# Slot cutter question from a Novice



## Spokaneman (Jul 20, 2007)

I need to cut a 1/4" slot (1/2" deep) into 10 feet of Ash and then 10 feet of MDF. The bit I just purchased has a 1/4" shank. My question is: should I cut the 1/2" slot in a single pass, or use multiple passes, say 1/8" at a time. I'm using a DeWalt 621 plunge router.


----------



## BigJimAK (Mar 13, 2009)

Spokaneman,

You should never make a cut that is larger than the diameter of the bit (or the diameter of the router shank, if it were smaller) to avoid the risk of breaking the bit. For a clean cut, make the first and last cuts very shallow.

In the ash, I'd make the first cut in the 1/16 to 1/8 range. The purpose is to shear the grain on the surface of the wood to minimize tearing on the top of the cut. Doing it on the bottom gives you a smooth end there. I recommend doing the ash first, as it will really benefit from the sharpest bit possible. MDF can contain bits of abrasive (sand, etc.) which can quickly dull bits. 

This is not to say "don't route MDF", I do it all the time. I just try to use my older bits to do it.


----------



## Bob N (Oct 12, 2004)

I would think the multiple passes is a better option for a 1/4" shank bit.


----------



## Spokaneman (Jul 20, 2007)

OK, multiple passes is the way to go. Now, I'm afraid I have to ask how. On the ash, I can use my router table with which I have the control (via the fence) I need to control the depth of cut. But how do I do it with a hand-held router?

My project is a workbench top consisting of 3 layers of 3/4" MDF and aproned by the ash. The ash is manageable enough to use the router table, but not the table top. I'ts easily 100 lbs and impractical for a router table.

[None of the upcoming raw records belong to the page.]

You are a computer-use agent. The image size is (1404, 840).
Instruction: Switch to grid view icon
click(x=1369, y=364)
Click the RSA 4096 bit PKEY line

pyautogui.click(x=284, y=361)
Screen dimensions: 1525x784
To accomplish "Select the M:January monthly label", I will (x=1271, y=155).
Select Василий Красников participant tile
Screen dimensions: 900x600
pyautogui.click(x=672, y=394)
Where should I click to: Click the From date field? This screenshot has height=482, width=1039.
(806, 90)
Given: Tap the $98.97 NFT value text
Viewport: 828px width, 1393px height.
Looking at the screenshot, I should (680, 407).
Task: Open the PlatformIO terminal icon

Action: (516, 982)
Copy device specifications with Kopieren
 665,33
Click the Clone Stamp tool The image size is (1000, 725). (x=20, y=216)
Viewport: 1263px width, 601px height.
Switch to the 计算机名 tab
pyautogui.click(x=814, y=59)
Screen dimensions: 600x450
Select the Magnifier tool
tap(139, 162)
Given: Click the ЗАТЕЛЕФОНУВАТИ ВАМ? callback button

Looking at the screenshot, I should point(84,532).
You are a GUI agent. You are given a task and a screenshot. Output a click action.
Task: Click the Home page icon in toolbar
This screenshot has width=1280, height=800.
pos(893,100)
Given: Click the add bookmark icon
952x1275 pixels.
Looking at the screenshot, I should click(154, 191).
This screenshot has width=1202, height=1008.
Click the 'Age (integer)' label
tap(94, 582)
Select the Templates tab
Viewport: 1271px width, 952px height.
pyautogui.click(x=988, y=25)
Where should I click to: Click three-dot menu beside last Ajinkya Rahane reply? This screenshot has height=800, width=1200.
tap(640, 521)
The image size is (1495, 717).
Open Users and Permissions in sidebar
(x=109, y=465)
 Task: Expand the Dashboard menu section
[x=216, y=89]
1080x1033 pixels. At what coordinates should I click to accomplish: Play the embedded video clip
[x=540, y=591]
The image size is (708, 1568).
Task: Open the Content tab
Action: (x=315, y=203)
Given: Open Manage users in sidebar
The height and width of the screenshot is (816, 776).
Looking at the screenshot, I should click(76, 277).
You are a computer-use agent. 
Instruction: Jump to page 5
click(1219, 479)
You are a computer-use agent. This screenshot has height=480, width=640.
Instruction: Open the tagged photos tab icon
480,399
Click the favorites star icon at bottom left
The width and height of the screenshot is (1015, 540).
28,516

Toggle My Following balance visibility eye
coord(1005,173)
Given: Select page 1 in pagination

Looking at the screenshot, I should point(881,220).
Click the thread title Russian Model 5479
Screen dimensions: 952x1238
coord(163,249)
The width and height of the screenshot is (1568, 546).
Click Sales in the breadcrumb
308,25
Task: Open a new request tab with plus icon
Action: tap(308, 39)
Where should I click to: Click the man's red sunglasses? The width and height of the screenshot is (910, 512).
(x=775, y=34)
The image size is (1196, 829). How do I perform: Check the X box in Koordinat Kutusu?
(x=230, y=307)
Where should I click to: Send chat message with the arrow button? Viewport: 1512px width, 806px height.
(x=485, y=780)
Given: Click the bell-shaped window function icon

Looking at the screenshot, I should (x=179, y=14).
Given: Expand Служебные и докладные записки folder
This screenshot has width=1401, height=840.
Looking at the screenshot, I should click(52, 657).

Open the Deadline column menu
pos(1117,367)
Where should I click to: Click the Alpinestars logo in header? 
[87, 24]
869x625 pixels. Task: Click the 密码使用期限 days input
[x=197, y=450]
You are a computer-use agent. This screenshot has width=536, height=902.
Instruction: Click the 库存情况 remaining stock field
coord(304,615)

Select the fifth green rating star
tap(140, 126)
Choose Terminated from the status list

So I'm looking for suggestions on how to make successive passes on the edge of the MDF such that each cut is slightly deeper than the previous. The slot cutter I have has a bearing that drives the cut to the full depth of the bit. How then do I cut less deeply than what is permitted by the bearing? An edge guide, a different bearing......? Just not sure.


----------



## Bob N (Oct 12, 2004)

You can clamp a board across your top to act like a fence and move it away from the edge a little with each pass until you reach the full depth. If you have an edge guide for your router, that would be an even better option.


----------



## jschaben (Jun 21, 2009)

Spokaneman said:


> OK, multiple passes is the way to go. Now, I'm afraid I have to ask how. On the ash, I can use my router table with which I have the control (via the fence) I need to control the depth of cut. But how do I do it with a hand-held router?
> 
> My project is a workbench top consisting of 3 layers of 3/4" MDF and aproned by the ash. The ash is manageable enough to use the router table, but not the table top. I'ts easily 100 lbs and impractical for a router table.
> 
> So I'm looking for suggestions on how to make successive passes on the edge of the MDF such that each cut is slightly deeper than the previous. The slot cutter I have has a bearing that drives the cut to the full depth of the bit. How then do I cut less deeply than what is permitted by the bearing? An edge guide, a different bearing......? Just not sure.


This is where the bearings come into play. Go from larger diameter bearings to smaller ones until you reach your depth of cut. You will need to change the bearing after each depth change. Figure depth by Diam of cutter - diam of bearing/2.
Don't know if you can use and edge guide or not, I've got one I have never used. If you haven't got enough of a selection of bearings you could clamp straight edges to the workpiece to use as a fence for your baseplate. Use that to get your first cut or two and use your bearing as a guide for the final cut.


----------